STORED ROWS>
>>>>
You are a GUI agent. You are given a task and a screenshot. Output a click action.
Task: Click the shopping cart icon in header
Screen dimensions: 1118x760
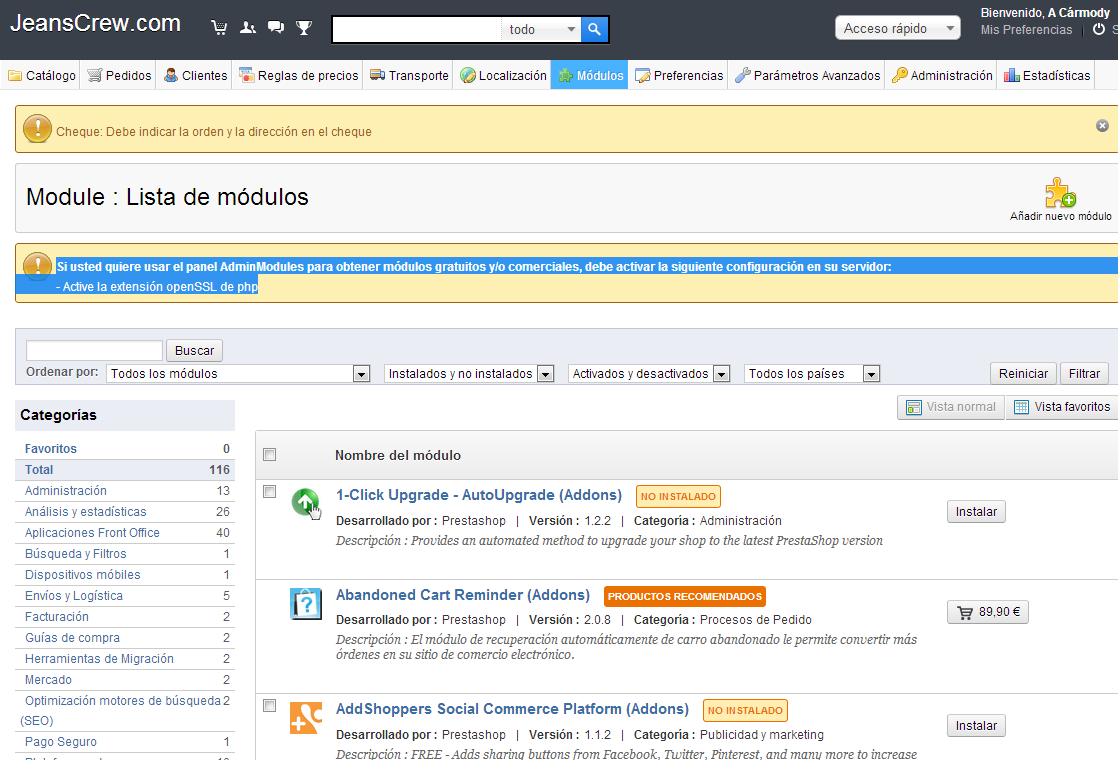click(x=219, y=28)
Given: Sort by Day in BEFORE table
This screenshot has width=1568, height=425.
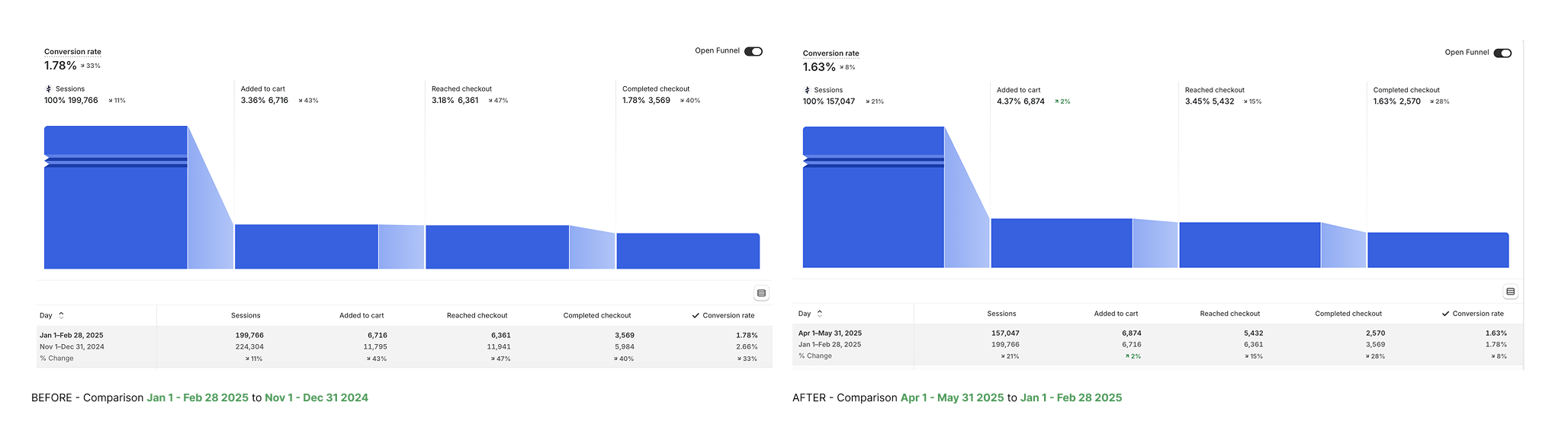Looking at the screenshot, I should point(61,315).
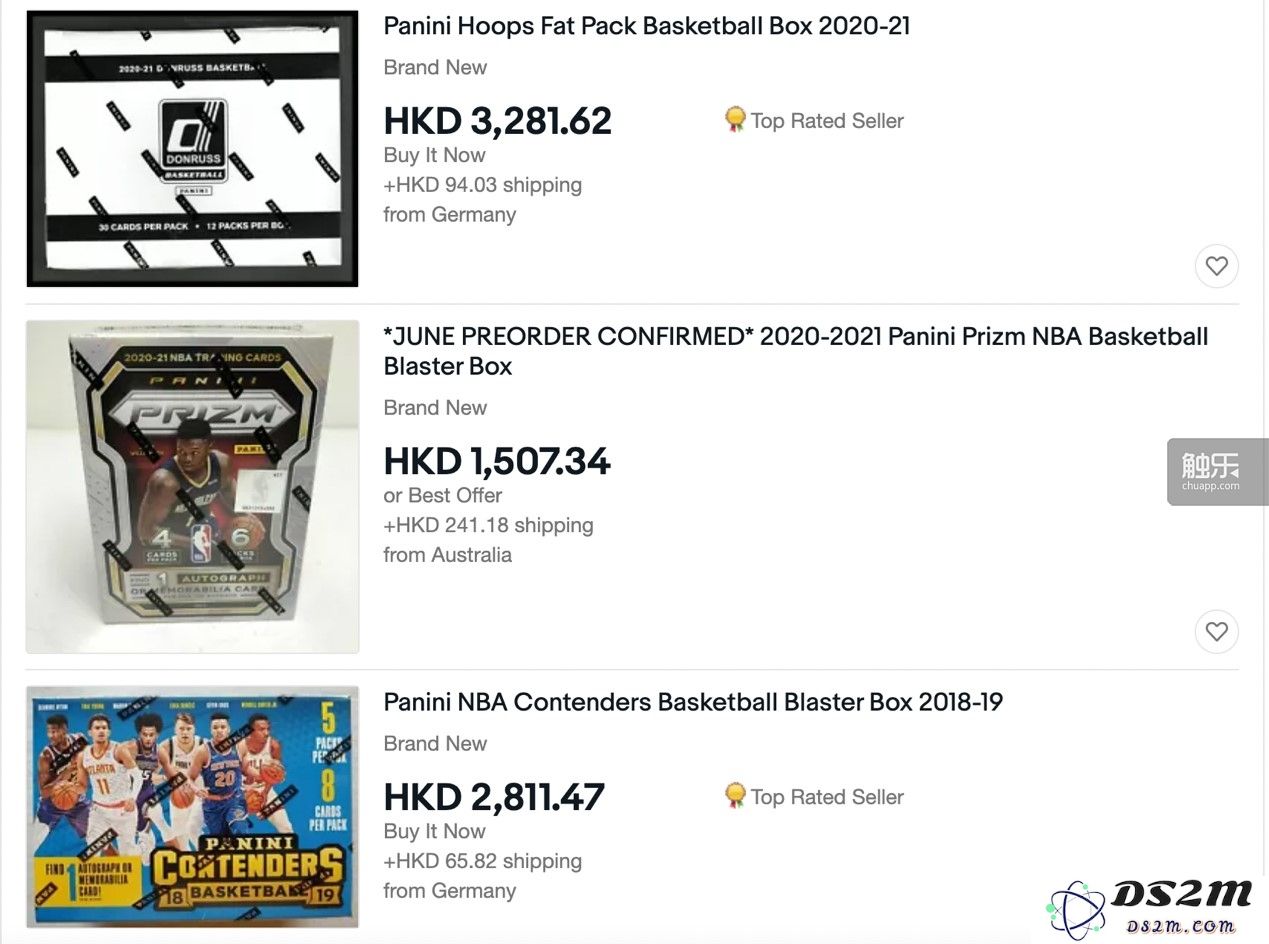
<<<<
EXERCISE DIRECTIONS> Switch "shopping cart" to "basket" and write out all the records again with nothing else changed. Leave the pictures out of your answer.

EXERCISE OUTPUT>
You are a GUI agent. You are given a task and a screenshot. Output a click action.
Task: Click the basket icon in header
Screen dimensions: 1118x760
click(x=219, y=28)
Given: Sort by Day in BEFORE table
This screenshot has width=1568, height=425.
Looking at the screenshot, I should point(61,315).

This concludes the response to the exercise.